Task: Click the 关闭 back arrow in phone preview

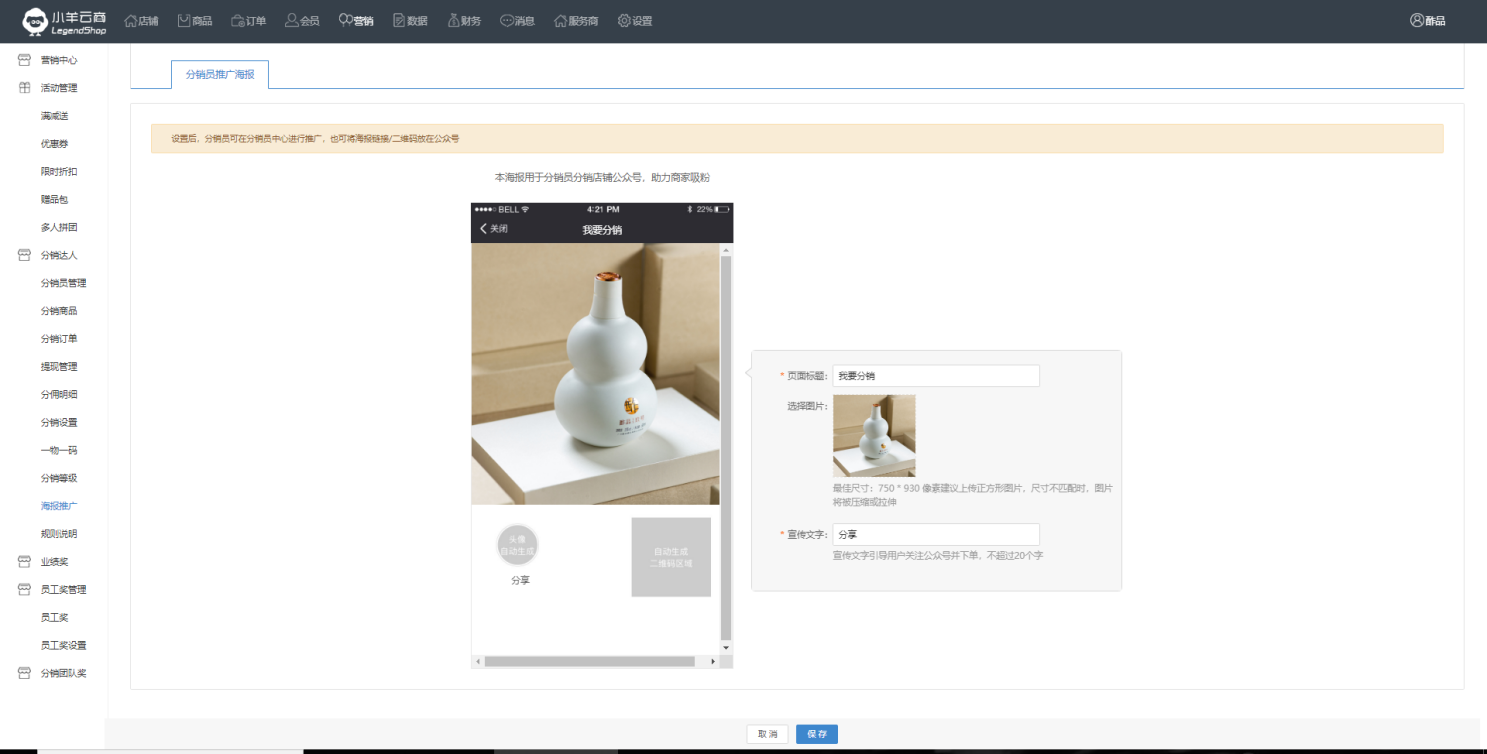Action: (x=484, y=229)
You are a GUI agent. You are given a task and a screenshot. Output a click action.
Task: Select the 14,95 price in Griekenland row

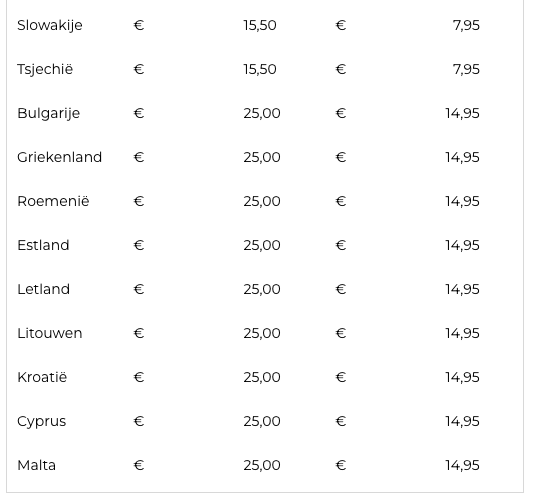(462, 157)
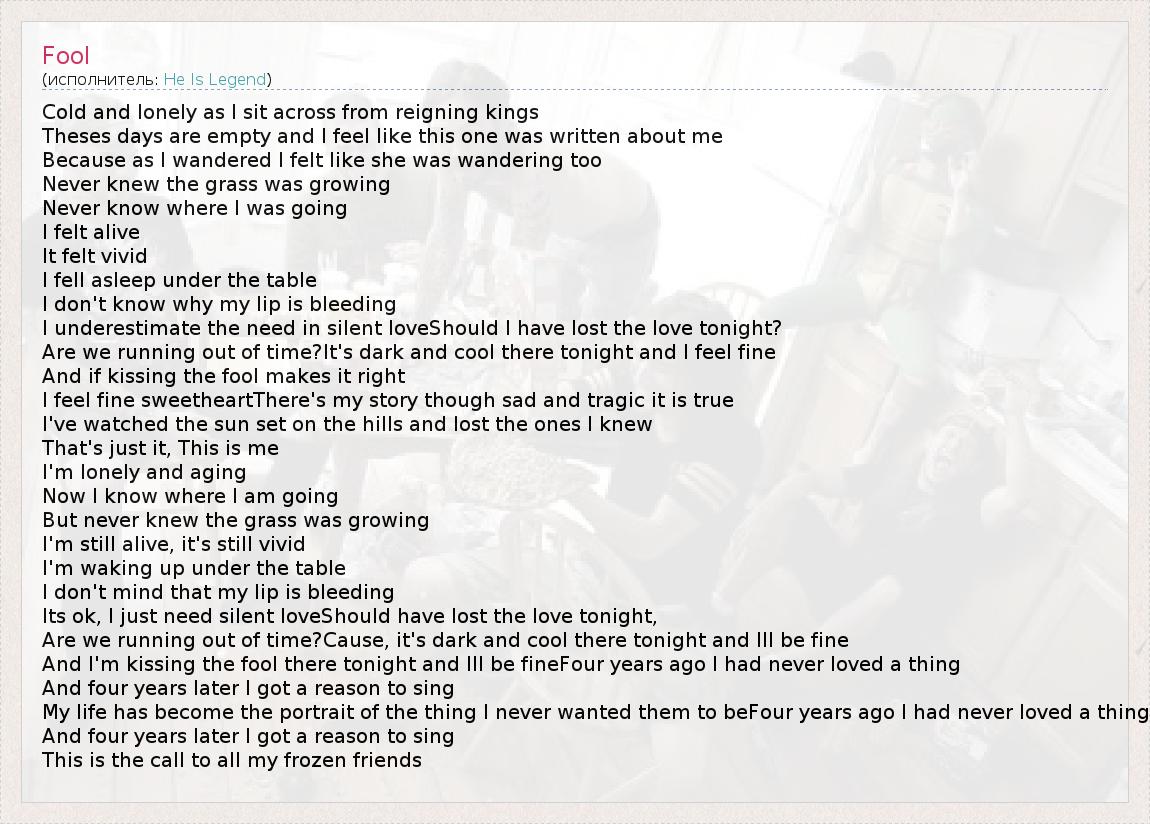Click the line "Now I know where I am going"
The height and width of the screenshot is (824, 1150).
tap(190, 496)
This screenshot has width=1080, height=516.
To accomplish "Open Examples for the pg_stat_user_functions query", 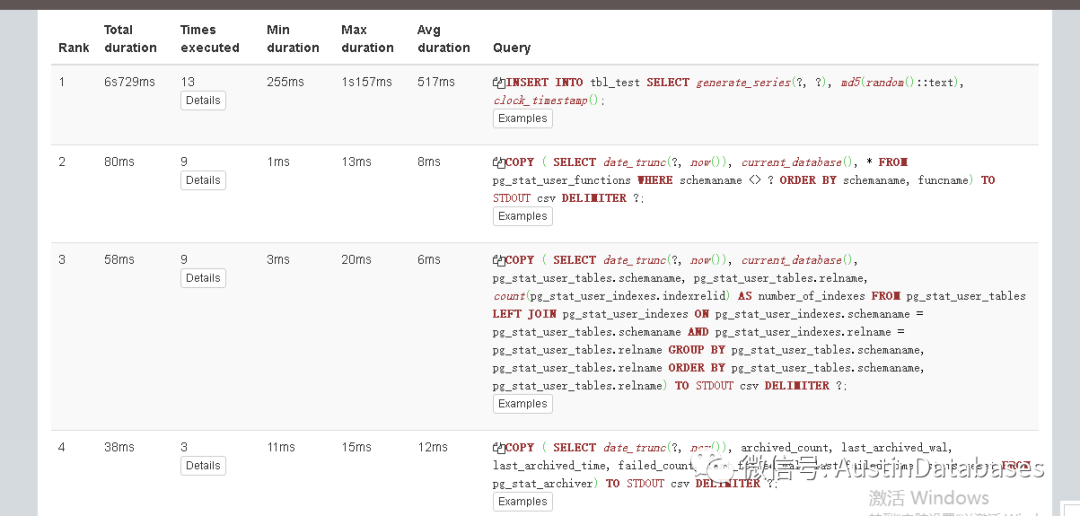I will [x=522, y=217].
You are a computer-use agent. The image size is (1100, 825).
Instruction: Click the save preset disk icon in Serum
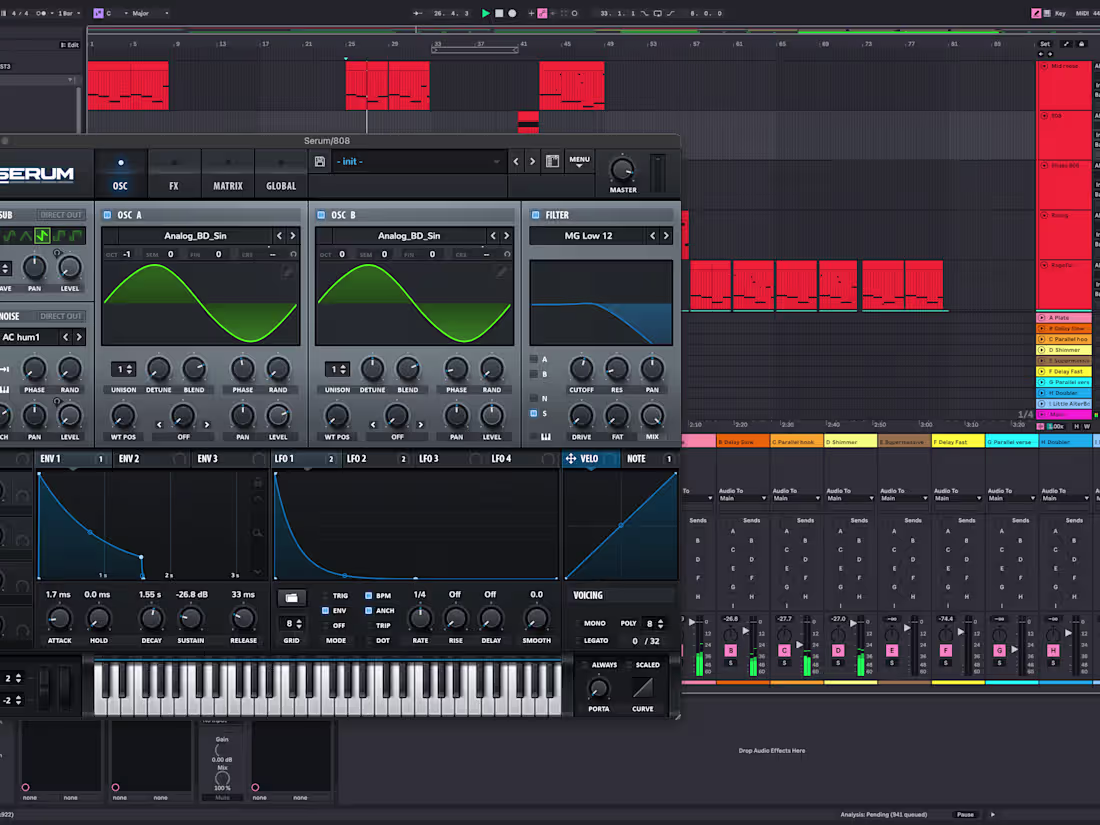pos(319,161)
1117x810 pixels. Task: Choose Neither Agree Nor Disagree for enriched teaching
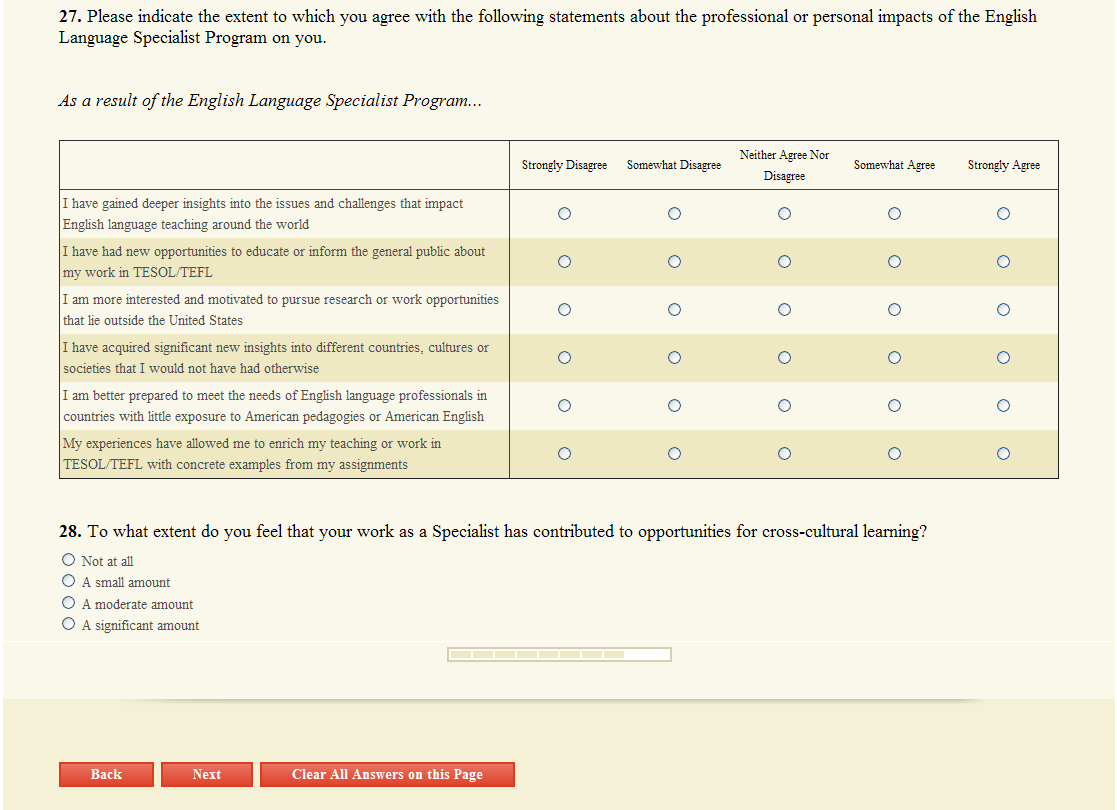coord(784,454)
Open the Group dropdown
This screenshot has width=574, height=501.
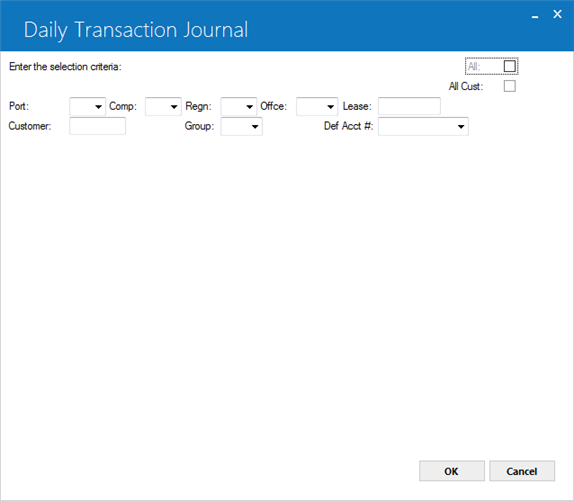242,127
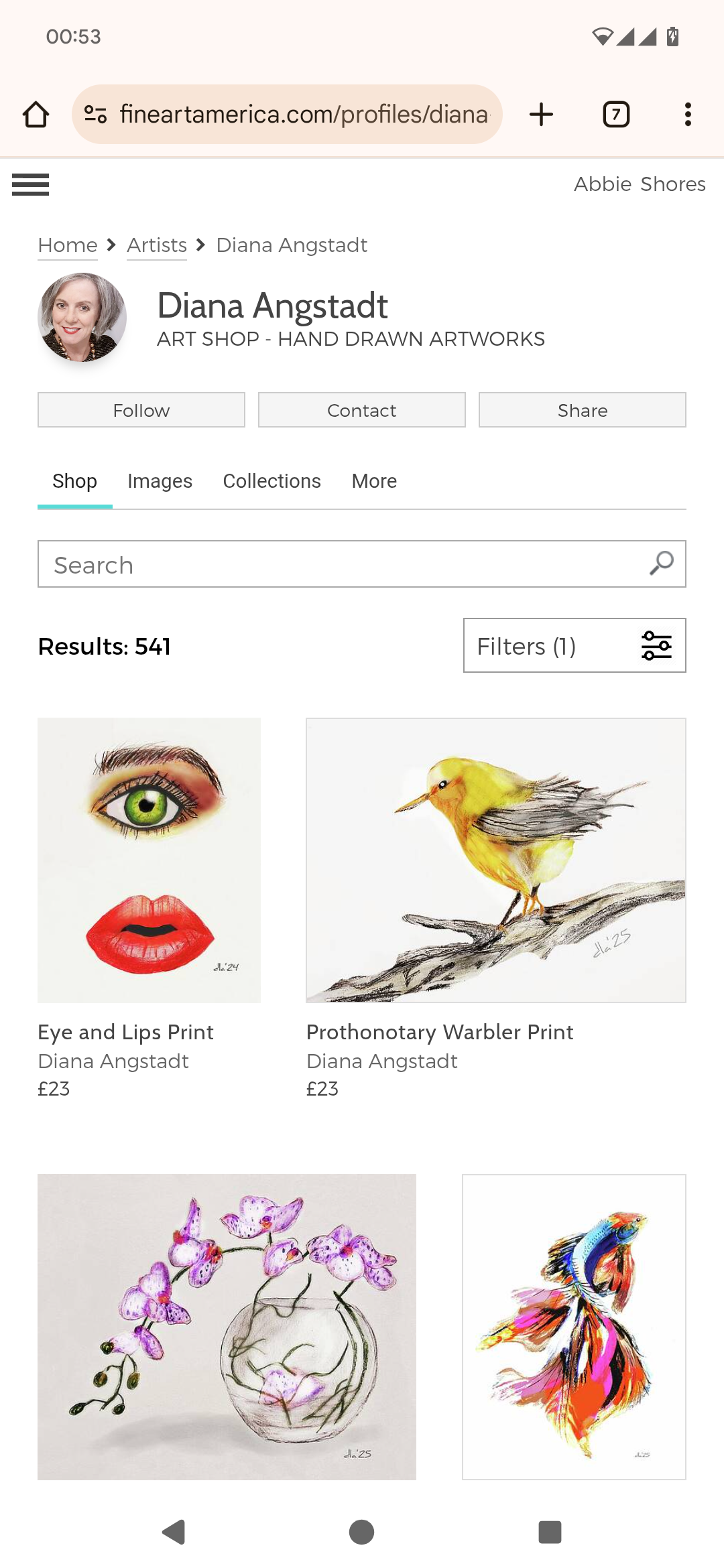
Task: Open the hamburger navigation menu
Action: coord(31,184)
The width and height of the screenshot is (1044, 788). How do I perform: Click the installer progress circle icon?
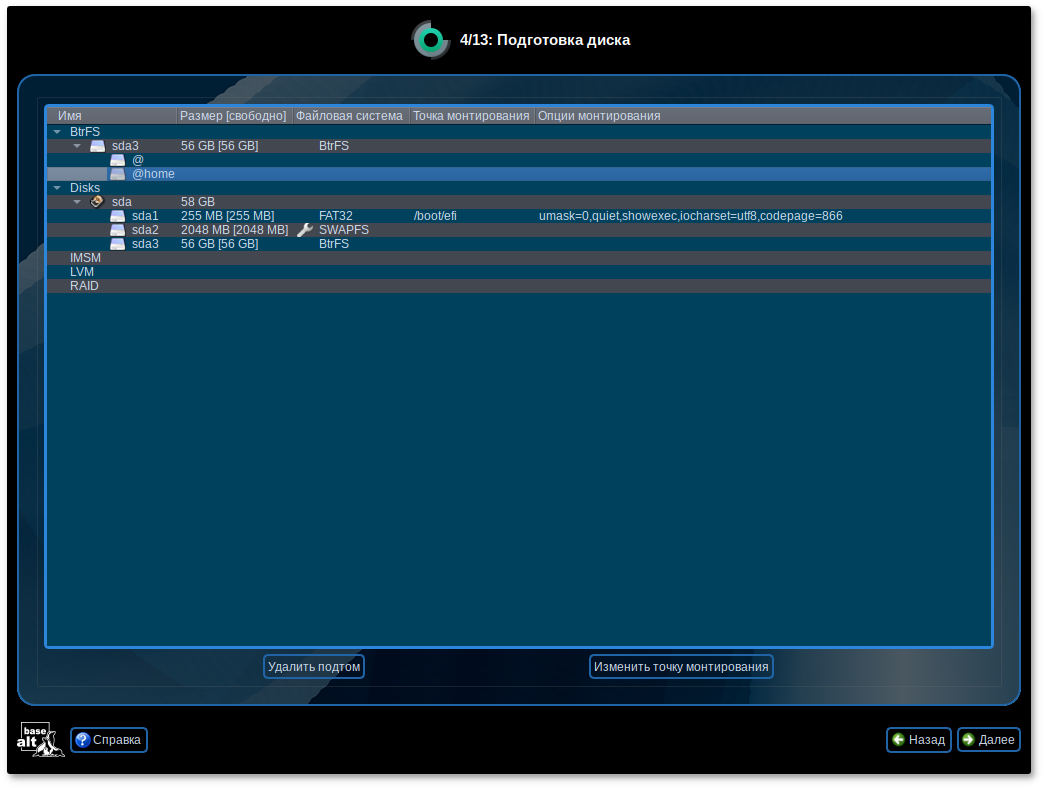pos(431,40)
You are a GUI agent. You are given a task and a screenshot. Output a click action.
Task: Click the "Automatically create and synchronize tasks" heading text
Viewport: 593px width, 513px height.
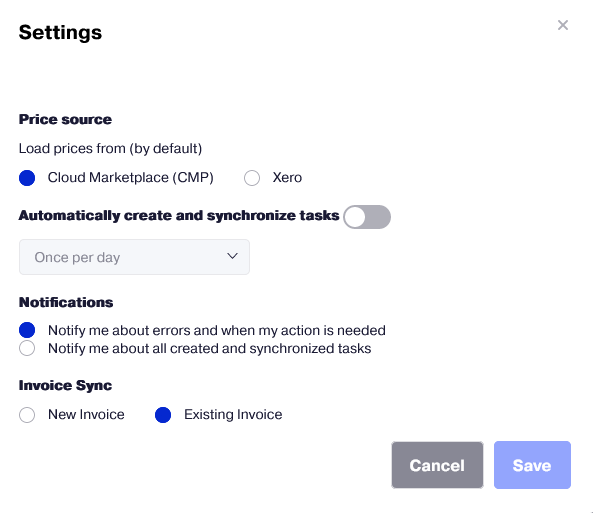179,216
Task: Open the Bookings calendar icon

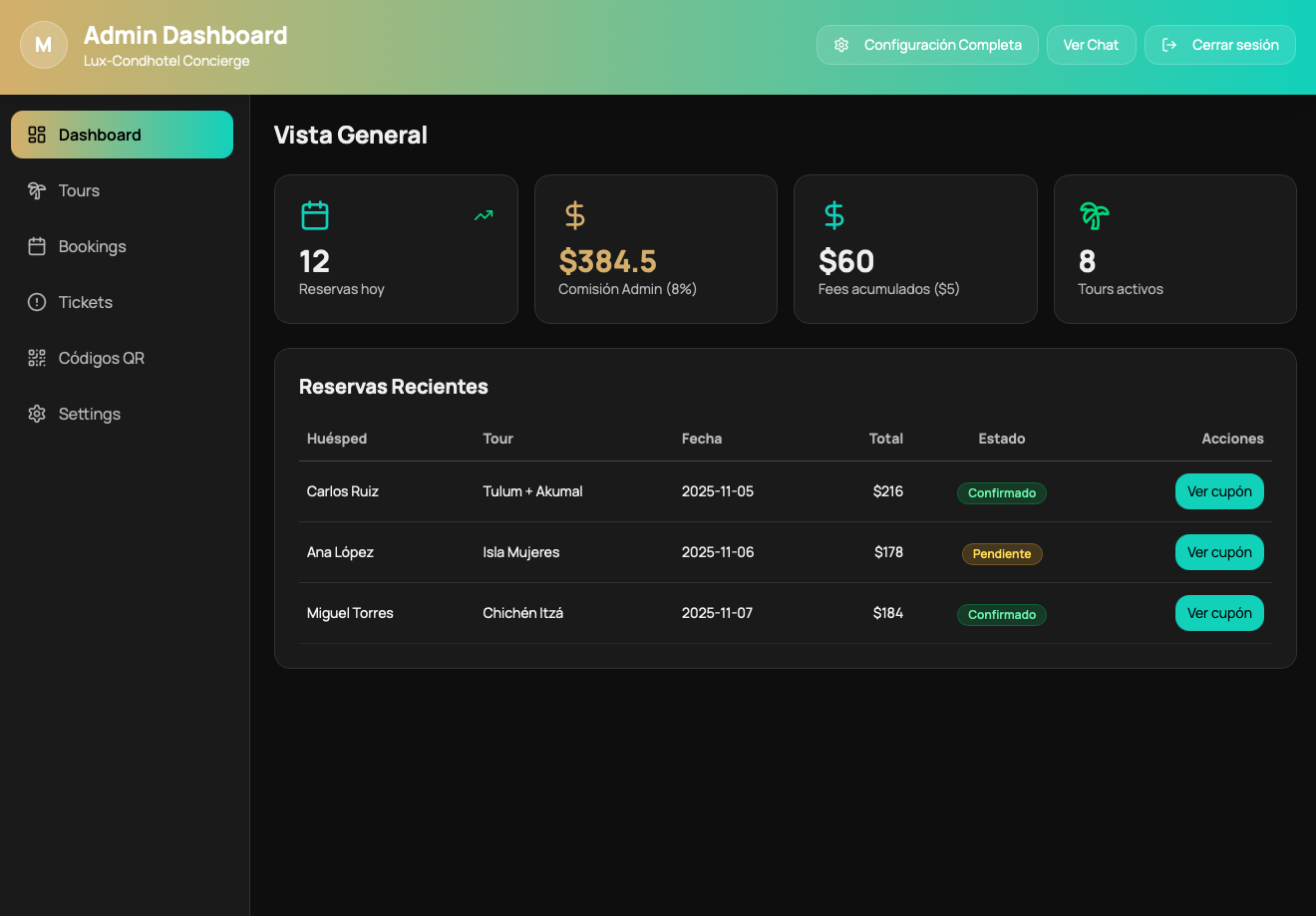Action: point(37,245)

===============

EXERCISE BRIEF: What is needed is an exact copy of the lines above from the one with "Open the Group dropdown" to the one with "create and synchronize", both ends kept, and nothing more; please leave the pictures out.

RESULT:
Open the Group dropdown
This screenshot has width=574, height=501.
242,127
Task: Open the hamburger navigation menu
Action: coord(31,184)
The width and height of the screenshot is (1044, 788). How do I perform: Click the installer progress circle icon?
pos(431,40)
You are a GUI agent. You are given a task and a screenshot. Output a click action.
Task: Click the "Automatically create and synchronize tasks" heading text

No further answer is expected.